After spending the weekend perusing sales flyers and viewing endless TV commercials, it appears to me that few--if any--of this year's "hottest toys" require children to engage in any physical activity or leave the house.  I doubt any parent will allow Junior to take his $150 Leapfrog Tablet outside.  I don't see much activity involved in getting your Furby to interact with you.  And none of the ten pages of video game-related items will get your kid off the couch anytime soon.  Heck, with the headphone attachment, your kids won't even have to see their friends in person anymore to "play" with them.

I will grant you that I come from a totally different generation of kids.  We didn't have 550 cable TV channels and on-demand programming to watch whatever we wanted--or YouTube or Hulu for that matter.  What passed for video games were lame, and took about two days to "solve"--so they got pretty boring after that.  So we had to do a lot more "self entertaining" in those days.  And our toys reflected that.

For me, sports equipment was always big.  Best Christmas gift ever?
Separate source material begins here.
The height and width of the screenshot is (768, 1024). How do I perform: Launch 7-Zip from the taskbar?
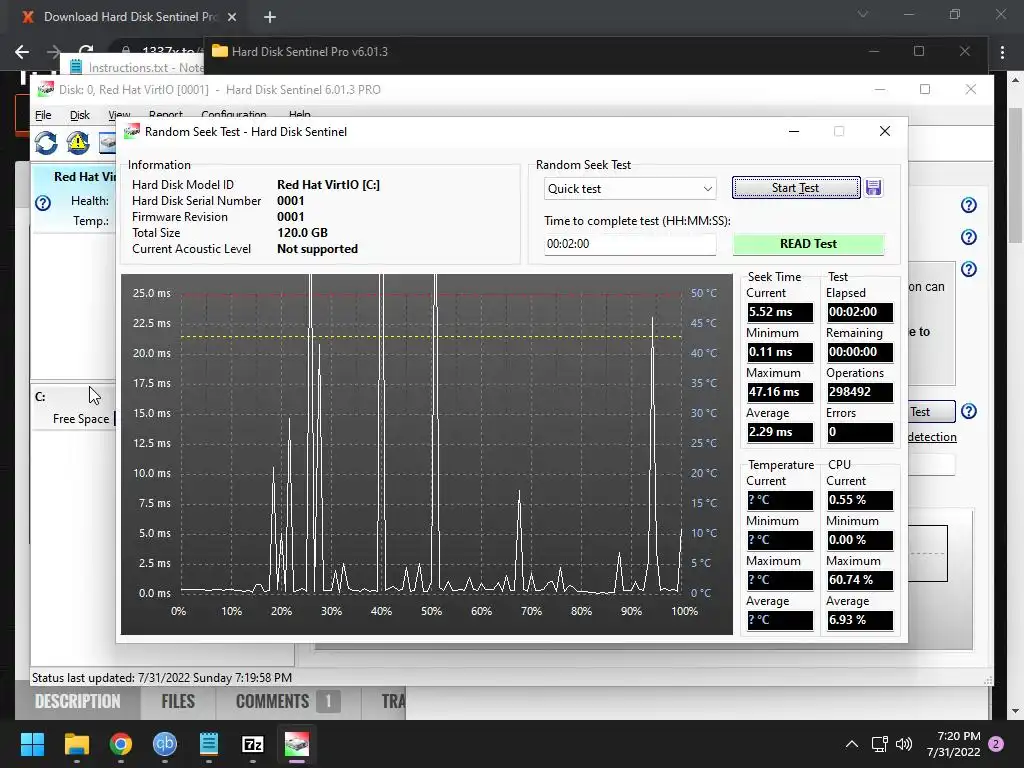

My basketball hoop and backboard.  It started a life-long love for the game--which I still play a couple of times a week, at the age of 41.  Baseball gloves and bats were huge too.  And a bike was like the ultimate gift you could get--because of the freedom it represented.  A kid with a bike could go to more friends' houses, or down to the river or the park or just have races with his buddies to see who was the fastest.

Kids who weren't into sports when I was a kid got BB guns to shoot in the fields or the woods--or Star Wars stuff that you could chase each around with both in the house and outside.  Plus, sleds and those aluminum saucers were popular at Christmastime because you could actually use those right away--instead of having to wait for the warm weather to come back.

Unfortunately, kids don't get those experiences from their gifts anymore.  Madden NFL 25 is the way today's boys (and full-grown men) "play football".  Why argue over who is going to be "Terry Bradshaw" or "Franco Harris" like when I was a kid--when a certain gameplay option can allow you to both be Peyton Manning and Adrian Peterson--at the same time.  Plus, who ever suffered a concussion pretending to be Clay Matthews and delivering a huge pixelated hit to an animated opponent?  Why have a plastic light sabre that makes the cool "whoom" noise when you and your buddy recreate Luke versus Darth Vader on the Death Star (minus the loss of a hand part) when Star Wars the Force Unleashed lets you kill each other as many times as you want with the use of a controller--and no one has to worry about knocking over a lamp.  There's also no need to try and chase down butterflies or other insects in the yard when your Leapfrog has an app that can show you hundreds of pictures and videos detailing the life cycle of a bug in just two minutes--plus, you never get dirt on your designer-brand pants that way.

So as you wrap those "interactive" toys, the Ipod accessories and the video games for "Santa" to leave under the tree--keep in mind your not just substituting love and affection with an object--you're also giving the "gifts" of childhood obesity and Attention Deficit Hyperactivity Disorder.  That must be what educators are talking about when they say that today's kids are "more well-rounded" than those of us from the '70's and '80's.